Oh it's such an insidious ideology.

Teens will rebel whatever their parents think so I tend to think that, as others have said, you need to keep her close or risk losing her by pushing her further away.

This has the added factor of her being able to cry bigot if you don't go along with her wishes.

Thelnebriati · 11/01/2023 13:05

I'd arrange to meet her on neutral ground for a coffee, and give her a copy of 'I'm OK, You're OK' by Thomas Harris.
Be the stable, approachable parent to contrast with the drama and pressure.

www.amazon.com/Im-OK-Youre-OK-Thomas-Harris/dp/0060724277

beastlyslumber · 11/01/2023 14:01

It could be temporary, or it might be that this is who they are forever and continue to pursue their male gender identity. Either way, nothing is gained by you expressing cynicism, criticism or doubt about what they're expressing.

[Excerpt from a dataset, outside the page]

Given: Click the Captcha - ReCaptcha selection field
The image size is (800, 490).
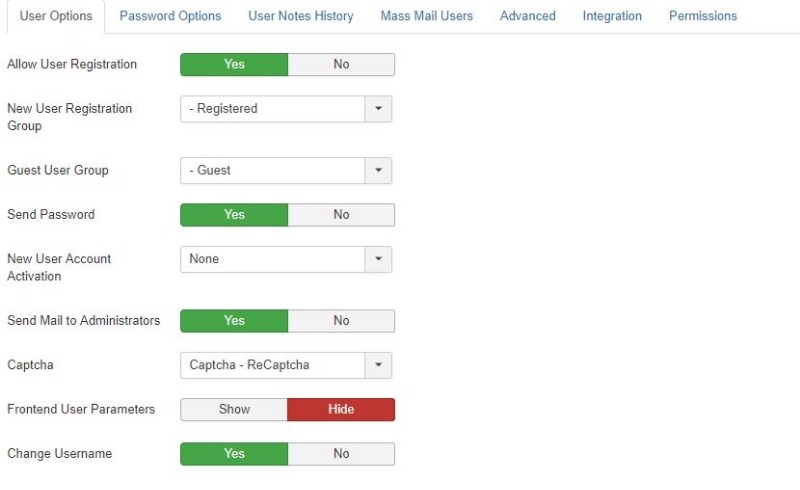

I think this is wrong. Detransitioners often talk about the people in their life who held the line and didn't go along with the idea that they were opposite sex. They say how important it was to have at least one person who hadn't bought in.

I don't think you need to express cynicism OP but I wouldn't advise you to just go along with everything. You can have questions and concerns, and raise these if there's an opportunity to do so in a gentle way. I would use their chosen name but otherwise don't go along with the gender nonsense. It's much harder for children to come back from this if they feel that everyone has pushed them along the path and will be disappointed in them not having hormones, surgeries etc.

JoodyBlue · 11/01/2023 15:28

I'm echoing @beastlyslumber's thoughts. I feel it is part of our experience as humans to look for wisdom to our elders. How many of us have had important relationships with grandparents who older people who have lived in different time periods with different contexts. Parents/grandparents need to hold a line for what they understand to be truth. This is wisdom. I wouldn't insist on calling her she and I would use the new name, but I would not relinquish my own understanding of reality. My feeling is that she may find that more valuable in the longer term.

All the advice for staying close, connected, messages of pets etc, family jokes and silliness I think are great ideas and ways to keep her route to her family clear.